### Статья:
● ● ● ● ● ● ●
То по кровле обветшалой
Вдруг соломой зашумит,
То, как путник запоздалый
К нам в окошко застучит…"
[38 с.362]
Наблюдаются также отрывки сходные стилистически, написанные, по выражению Жирмунского "в торжественном, приподнятом, высоком стиле", в которых используется разделительный союз "не… но" и противопоставление фактически одинакового образа: "отроком - мужем", "мальчика - мужа".
У Ахматовой:
"А! Это снова ты не отроком влюбленным,
Но мужем дерзостным, суровым, непреклонным
Ты в этот дом вошел и на меня глядишь.
Страшна в моей душе предгрозовая тишь"
[5, с.81]
У Пушкина "Борис Годунов":
"Постой, царевич - наконец
Я слышу речь не мальчика, но мужа.
С тобою, князь, она меня мирит.
Безумный твой порыв я забываю
И вижу вновь Димитрия…"
[6, с.401, т.2]
В следующих стихотворениях поразительно сходны не только их синтаксические и образно-смысловые структуры, но и стихотворные размеры.
У Пушкина:
"Все в жертву памяти твоей:
И голос лиры вдохновенной
И слезы девы воспаленной,
И трепет ревности моей,
И славы блеск, и мрак изгнанья,
И светлых мыслей красота,
И мщенье, бурная мечта
Ожесточенного страданья".
[38 с.359]
У Ахматовой:
"Все обещало мне его:
Край неба, тусклый и червонный,
И милый сон под рождество,
И Пасхи ветер многозвонный,
И прутья красные лозы,
И парковые водопады,
И две большие стрекозы
На ржавом чугуне ограды…"
● ● ● ● ● ● ●
### Записанные данные:
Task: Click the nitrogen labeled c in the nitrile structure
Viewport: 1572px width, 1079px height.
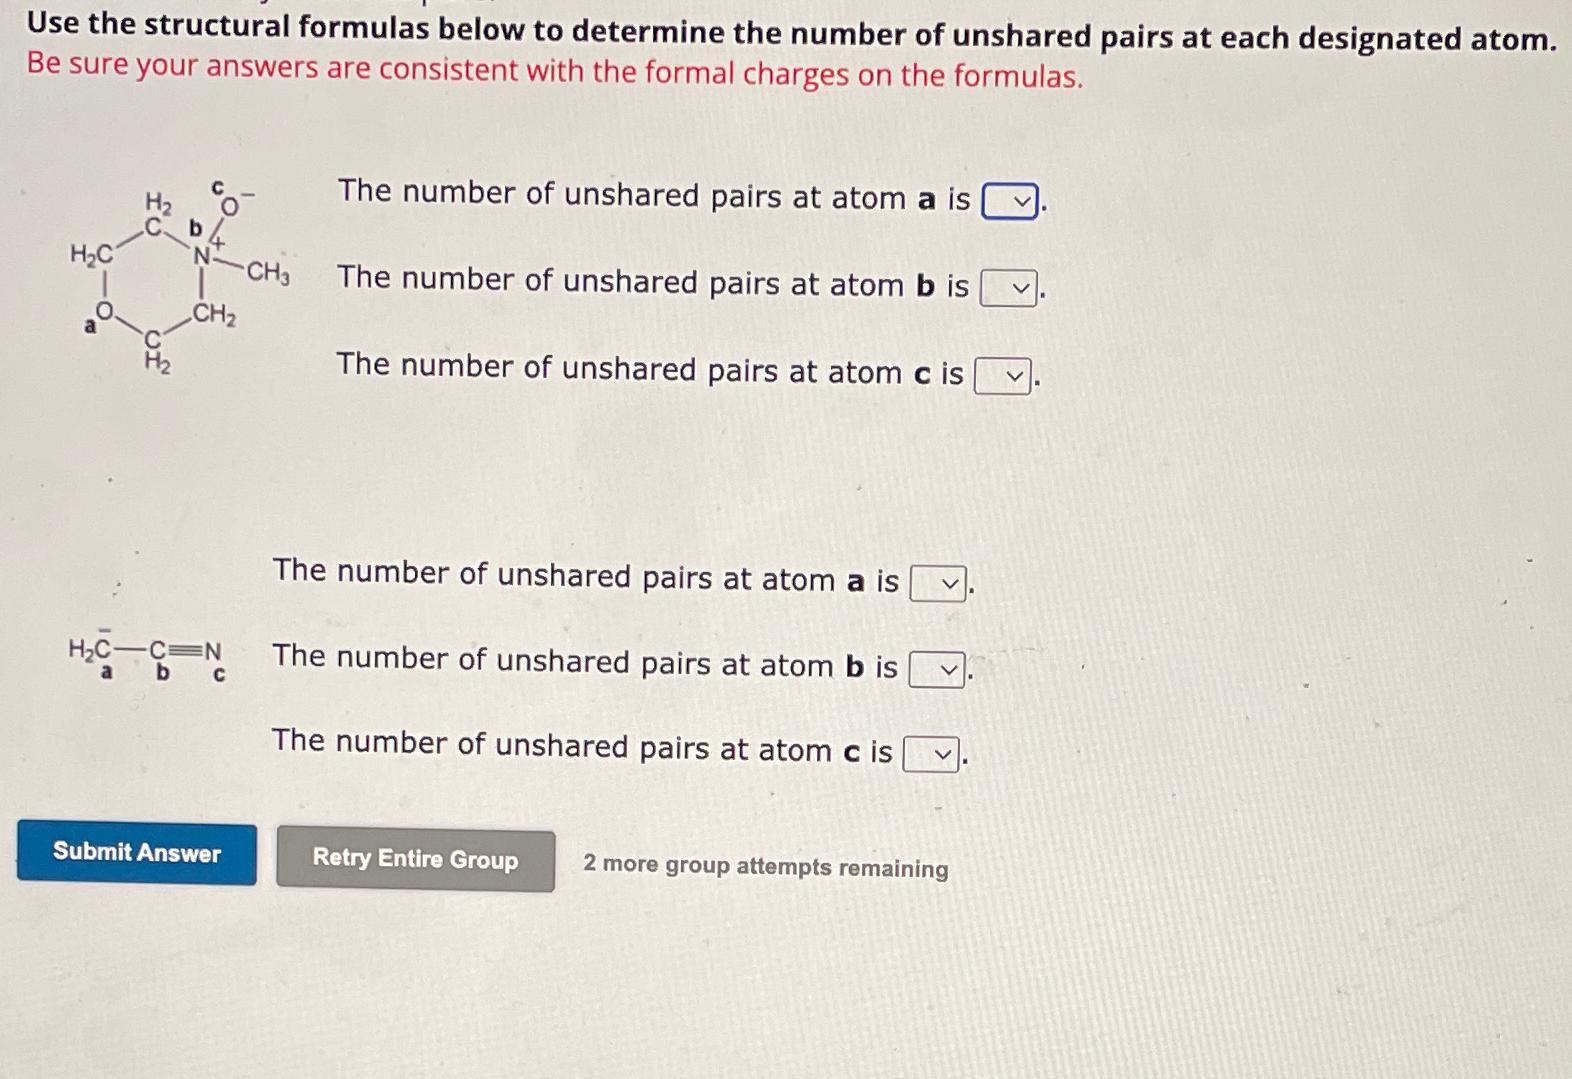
● ● ● ● ● ● ●
### Условие задания:
Продолжите статью о перекличках между стихами Ахматовой и Пушкина, начав сразу после ее последних слов.

### Результат выполнения:
[5, с.91]
Кроме структурно-семантических и образных перекличек, наблюдается также тематическая преемственность: это и тема Петербурга, которая будет подробно освещена далее, и тема памятника, хорошо известная в русской литературе по Державину и Пушкину, но приобретающая под пером Ахматовой совершенно необычный - глубоко трагический - облик и смысл. "Можно сказать, что никогда - ни в русской, ни в мировой литературе - не возникало столь необычного образа - Памятника поэту, стоящему по его желанию и завещанию у Тюремной стены" [37, с.123]:
"А если когда-нибудь в этой стране
Воздвигнуть задумают памятник мне
Согласье на это даю торжество,
Но только с условьем - не ставить его
Ни около моря, где я родилась:
Последняя с морем разорвана связь,
Ни в царском саду у заветного пня,
Где тень безутешная ищет меня,
А здесь, где стояла я триста часов,
И где для меня не открыли засов"
("Реквием")
[7, с.211]
См. у Пушкина "Я памятник себе воздвиг нерукотворный…"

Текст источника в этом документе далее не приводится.